Verdi was 28 years old and had already suffered the humiliation of a failed comic opera when Nabucco went into rehearsal at La Scala in the winter of 1841–42. The impresario Merelli had essentially dared him to set the libretto. What followed — the premiere on March 9, 1842 — was one of those rare, clean breaks in operatic history, the moment a composer stops being a promising young man and starts being himself. You can hear it in the score: something tightens, something ignites.
Which is why a slack Nabucco is so peculiar a failure. The work practically drives itself.
This new production, filmed at the Teatro Regio in Parma — a house whose very brickwork seems saturated with Verdi, whose audiences have been known to boo a flat high note as though it were a personal affront — gets the musical fundamentals largely right while fumbling, sometimes badly, the dramatic ones. The result is one of those performances you admire in patches and endure in others.
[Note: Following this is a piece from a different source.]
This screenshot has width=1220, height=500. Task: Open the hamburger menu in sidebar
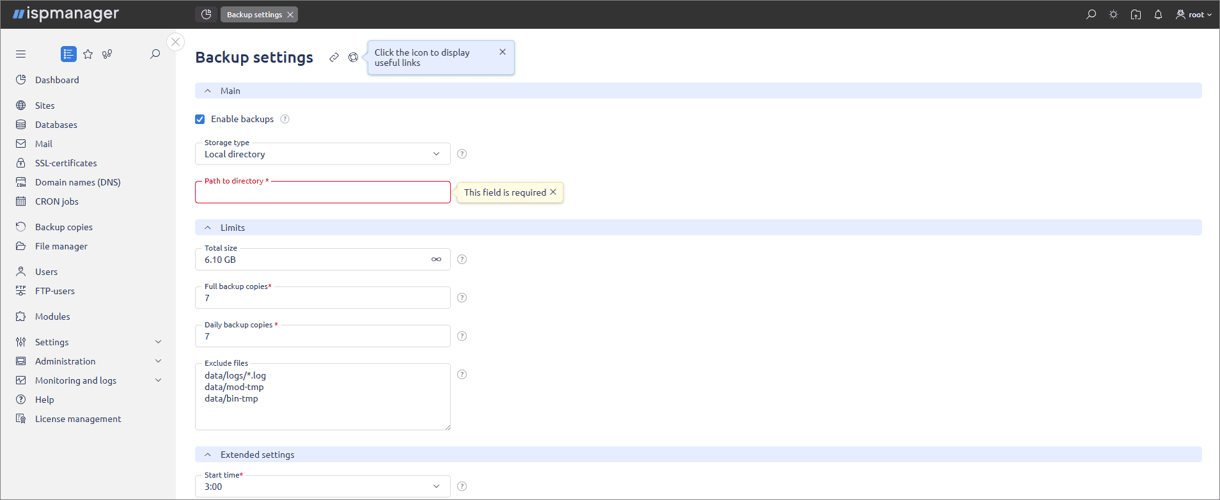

Leo Nucci is the reason to come. He has been singing the title role for longer than some of his colleagues have been alive, and the accumulated intelligence shows in every phrase — the way he shades “Dio di Giuda” with something genuinely harrowed, the coiled authority he brings to Nabucco‘s moments of tyrannical grandeur before the madness descends. Even so, the production gives him almost nothing to work with physically, and there are moments when he looks less like the King of Babylon than a man waiting for a bus. The big duet with Abigaille in the third part is something else entirely — there, with Dimitra Theodossiou pressing hard against him, the music generates its own dramatic electricity and the staging’s poverty stops mattering.
Theodossiou’s Abigaille deserves particular attention. This is a role that has wrecked more voices than I care to count — its tessitura sits in a register that demands both the cutting edge of a dramatic soprano and the flexibility of a lyric one, and the temptation to simply bludgeon through the difficulties is apparently irresistible to certain singers. Theodossiou resists it. Her tone stays focused even in the most exposed passages, and she brings a genuine sense of menace to the character’s psychological violence — not through shouting, but through precision. That is rarer than it sounds.
Riccardo Zanellato has the right sort of bass for Zaccaria — dark, resonant, capable of filling the Parma house without strain — but the role asks for prophetic fire, and too often he delivers instead a kind of imposing neutrality. The gestures the production allows him don’t help; there is something almost comic about a man who is supposed to be channeling the wrath of Jehovah being reduced to pointing vaguely at the middle distance.
The chorus — and of course in Nabucco the chorus is not a supporting player but a protagonist — sounds well enough in “Va, pensiero,” that great, aching melody in E-flat major that Verdi built from what is essentially a single long breath. But the Hebrews and the Babylonians are distinguished from one another largely by whether or not they are wearing shawls, which in an opera whose entire dramatic architecture rests on the collision of two peoples is a rather remarkable piece of directorial minimalism. Not bold minimalism. Just minimalism.
The competition on disc is formidable. Sinopoli’s 1982 Philips disc with Milnes and Dimitrova remains the one I’d reach for first — it has visceral intensity the present rendition doesn’t quite match — and Muti’s La Scala account from 1986 still sounds like Verdi played by people who had the score in their bloodstream. Against those benchmarks, this Parma production is honorable but not essential.
Still. The Regio is a house that matters, and the project of filming Verdi’s complete operas there is genuinely enterprising. If the later installments find a stage director who understands that opera is not a concert with costumes, they could be something worth having.